Janine Montupet, "Un goût de bonheur et de miel sauvage"
Banlieue parisienne. La très attachante Mérotte (de son vrai prénom Charlotte) est, à 85 ans, la doyenne de la dynastie Leduc : 5 générations de grands chefs (étoilés ou non) et leurs épouses ou filles, baignant dans le monde de la gastronomie et des ors des plus grands vins.
Mérotte, née à la fin du XIXe siècle à Brignoles dans le Var, était déjà, toute jeune, célèbre dans le canton pour ses plats aux accents colorés du sud : bouillabaisse, aïoli, tapenade, farcis... Formée par sa propre mère, la lingère, elle épouse ensuite Félicien, maraîcher, et découvre avec lui de nouvelles possibilités pour marier légumes et plantes aromatiques. Et puis, une fois veuve de guerre, c'est Paris qui l'accueille : elle y devient marchande de soupes aux Halles (il y a d'ailleurs du Zola dans ces chapitres foisonnants), avant que les "sandvitches" ne sonnent le glas de cette époque et de mettre au monde son petit Mathieu. Elle adopte ensuite Carla, avant d'ouvrir son premier restaurant, inspirée par le vieux cahier de recettes que tenait la cuisinière d'une grande maison bourgeoise parisienne (ah, cette cuisine blanche à base de crème et de beurre !).
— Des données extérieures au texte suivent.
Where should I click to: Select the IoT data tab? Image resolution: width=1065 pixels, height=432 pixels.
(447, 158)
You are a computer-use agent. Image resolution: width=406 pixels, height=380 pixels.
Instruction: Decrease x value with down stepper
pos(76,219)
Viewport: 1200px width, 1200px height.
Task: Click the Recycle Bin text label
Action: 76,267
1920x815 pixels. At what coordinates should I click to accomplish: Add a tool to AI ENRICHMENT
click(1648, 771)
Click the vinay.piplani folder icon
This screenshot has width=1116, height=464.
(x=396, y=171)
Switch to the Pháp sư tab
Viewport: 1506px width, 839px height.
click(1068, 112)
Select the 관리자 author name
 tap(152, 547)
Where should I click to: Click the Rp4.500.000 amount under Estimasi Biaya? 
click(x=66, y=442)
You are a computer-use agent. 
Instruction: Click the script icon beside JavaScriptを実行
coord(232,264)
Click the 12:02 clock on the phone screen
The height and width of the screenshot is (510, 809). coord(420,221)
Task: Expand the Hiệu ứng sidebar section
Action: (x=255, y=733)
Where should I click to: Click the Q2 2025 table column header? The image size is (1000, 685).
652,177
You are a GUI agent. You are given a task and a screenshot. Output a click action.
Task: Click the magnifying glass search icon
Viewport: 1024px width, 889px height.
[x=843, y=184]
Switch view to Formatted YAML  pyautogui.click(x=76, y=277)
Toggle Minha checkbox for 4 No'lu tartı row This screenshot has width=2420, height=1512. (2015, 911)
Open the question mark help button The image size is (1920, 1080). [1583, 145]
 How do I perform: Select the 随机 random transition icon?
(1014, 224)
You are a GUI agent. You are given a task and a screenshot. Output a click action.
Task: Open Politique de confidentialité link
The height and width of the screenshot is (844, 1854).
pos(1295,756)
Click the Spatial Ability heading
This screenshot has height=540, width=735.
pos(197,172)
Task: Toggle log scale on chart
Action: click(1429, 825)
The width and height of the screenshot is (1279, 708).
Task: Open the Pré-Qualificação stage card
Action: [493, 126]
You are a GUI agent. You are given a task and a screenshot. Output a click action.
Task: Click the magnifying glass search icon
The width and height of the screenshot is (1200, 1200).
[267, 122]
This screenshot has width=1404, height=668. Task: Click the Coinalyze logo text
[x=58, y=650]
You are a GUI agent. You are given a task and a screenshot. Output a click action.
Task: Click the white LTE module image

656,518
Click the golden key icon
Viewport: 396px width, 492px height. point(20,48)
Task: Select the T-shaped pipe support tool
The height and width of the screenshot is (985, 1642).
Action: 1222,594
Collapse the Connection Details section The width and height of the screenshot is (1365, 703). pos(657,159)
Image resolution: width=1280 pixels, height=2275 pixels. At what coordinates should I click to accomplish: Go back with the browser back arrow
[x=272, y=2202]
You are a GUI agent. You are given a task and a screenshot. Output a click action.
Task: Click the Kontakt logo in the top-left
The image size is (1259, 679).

Plus tard, Mathieu, attiré tout à la fois par les bateaux et les fourneaux, deviendra cuisinier à bord du Normandie : des centaines de traversées Le Havre-New York (pages fascinantes venues d'un autre temps : on y croise Marlene Dietrich, des milliardaires américains, on y visite les appartements de luxe, tous les ponts et salons du bâtiment, y compris celui réservé à la promenade des lévriers), jusqu'à l'immobilisation outre-atlantique quand survient la Seconde Guerre Mondiale. Viennent ensuite les années dans les cuisines du Ritz (Hemingway trouve le prénom de la fille de Mathieu, Ritzie), la naissance d'Alexandre, l'association avec le grand restaurant des Villar, les étoiles au Michelin, la compagnie du peintre Marc Chagall. Enfin, la 5e génération avec Drina, qui a étudié la gastronomie aux USA, à l'université de Cornell, New York (la boucle est ainsi bouclée)...
Si j'ai eu un peu de mal avec l'écriture au début (le style m'a paru assez ampoulé, après plusieurs lectures jeunesse), j'ai ensuite beaucoup apprécé cette saga familiale savoureuse parue en 1994, évoquant les cuisines des plus illustres établissements, évidemment, mais aussi les amours, les regrets, les fautes pardonnées, le thème de la transmission et de la vocation. Le contexte élégant et raffiné m'a fait penser à mon cher roman suranné Le mois de septembre de Frédérique Hébrard (dont je parle notamment ici). Un truc m'a quand même un peu gênée : la place des femmes qui, même si elles sont les véritables héoïnes du livres, restent tout de même souvent dans l'ombre des hommes.